OK - so this commit_mask is like the bitmaps in Git. There is an array,
initially populated with the list of selected commits (which are
selected using another algorithm, which is a separate concern from this
patch set), and each bit in commit_mask corresponds to the corresponding
entry in that array.

>From this, I assume that the commit_mask values in the selected
bb_commit structs will start with a nonzero value (written in binary,
having 1 bit set), and the other commit_mask values will start with
zero.

> As we walk the commit-graph, we
> copy the bits in a commit's commit_mask to its parents. At the end of
> the walk, the ith bit in the commit_mask for a commit C stores a boolean
> representing "The ith selected commit can reach C."

The walk is done in topological order - visiting children before
parents. Copying makes sense - if a commit can reach me, it can reach my
parents as well.

> As we walk, we will discover non-selected commits that are important. We
> will get into this later, but those important commits must also receive
> bit positions, growing the width of the bitmasks as we walk.
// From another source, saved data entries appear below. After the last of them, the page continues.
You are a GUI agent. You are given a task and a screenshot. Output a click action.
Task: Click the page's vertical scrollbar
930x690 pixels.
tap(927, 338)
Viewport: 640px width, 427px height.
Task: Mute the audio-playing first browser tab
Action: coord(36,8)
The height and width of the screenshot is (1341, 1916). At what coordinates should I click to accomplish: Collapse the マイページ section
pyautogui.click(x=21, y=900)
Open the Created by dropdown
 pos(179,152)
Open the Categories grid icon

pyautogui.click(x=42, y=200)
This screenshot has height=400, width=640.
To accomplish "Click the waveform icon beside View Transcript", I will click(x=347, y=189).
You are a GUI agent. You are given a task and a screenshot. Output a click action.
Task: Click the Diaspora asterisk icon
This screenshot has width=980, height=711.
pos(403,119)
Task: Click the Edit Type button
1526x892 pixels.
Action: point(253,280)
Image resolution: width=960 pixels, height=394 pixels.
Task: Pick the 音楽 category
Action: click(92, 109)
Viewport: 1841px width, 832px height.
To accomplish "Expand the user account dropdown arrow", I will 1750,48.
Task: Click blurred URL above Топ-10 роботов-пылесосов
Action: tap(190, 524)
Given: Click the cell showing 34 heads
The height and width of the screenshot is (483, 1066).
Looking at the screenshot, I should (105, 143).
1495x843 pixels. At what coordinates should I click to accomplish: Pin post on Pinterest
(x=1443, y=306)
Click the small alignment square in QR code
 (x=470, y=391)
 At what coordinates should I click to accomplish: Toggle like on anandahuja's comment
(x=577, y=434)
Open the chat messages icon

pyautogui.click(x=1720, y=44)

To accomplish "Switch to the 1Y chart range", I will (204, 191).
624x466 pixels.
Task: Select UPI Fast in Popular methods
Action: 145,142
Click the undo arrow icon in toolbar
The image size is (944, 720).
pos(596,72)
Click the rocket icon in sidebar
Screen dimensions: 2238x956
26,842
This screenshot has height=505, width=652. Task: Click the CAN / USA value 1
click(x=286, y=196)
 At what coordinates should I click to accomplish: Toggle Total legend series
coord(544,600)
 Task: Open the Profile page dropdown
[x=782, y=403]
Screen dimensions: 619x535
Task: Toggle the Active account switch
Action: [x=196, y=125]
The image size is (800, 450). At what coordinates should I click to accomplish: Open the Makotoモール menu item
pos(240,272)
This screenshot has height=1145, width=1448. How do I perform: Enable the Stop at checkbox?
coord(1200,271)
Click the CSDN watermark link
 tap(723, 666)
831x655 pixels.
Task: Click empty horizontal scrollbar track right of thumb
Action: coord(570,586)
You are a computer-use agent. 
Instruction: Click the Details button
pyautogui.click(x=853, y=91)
At the true
> end of the walk, the ith bit means "the ith _important_ commit can reach
> C."

OK - so the initial array, initially populated with the list of selected
commits, can be grown and will include other important commits as well.
This is similar to the bitmap revwalk algorithm - the bitmaps in that
algorithm can be grown to include other objects as well.

> MAXIMAL COMMITS
> ---------------
> 
> We use a new 'maximal' bit in the bb_commit struct to represent whether
> a commit is important or not. The term "maximal" comes from the
> partially-ordered set of commits in the commit-graph where C >= P if P
> is a parent of C, and then extending the relationship transitively.

I had to look up what "maximal" means in a partial order. :-P An element
of a partially ordered set is "maximal" if there is no other element
that is "greater" than it. Here, all descendants are "greater" than
their ancestors.

> Instead of taking the maximal commits across the entire commit-graph, 

I was wondering about this :-)

> we
> instead focus on selecting each commit that is maximal among commits
> with the same bits on in their commit_mask. 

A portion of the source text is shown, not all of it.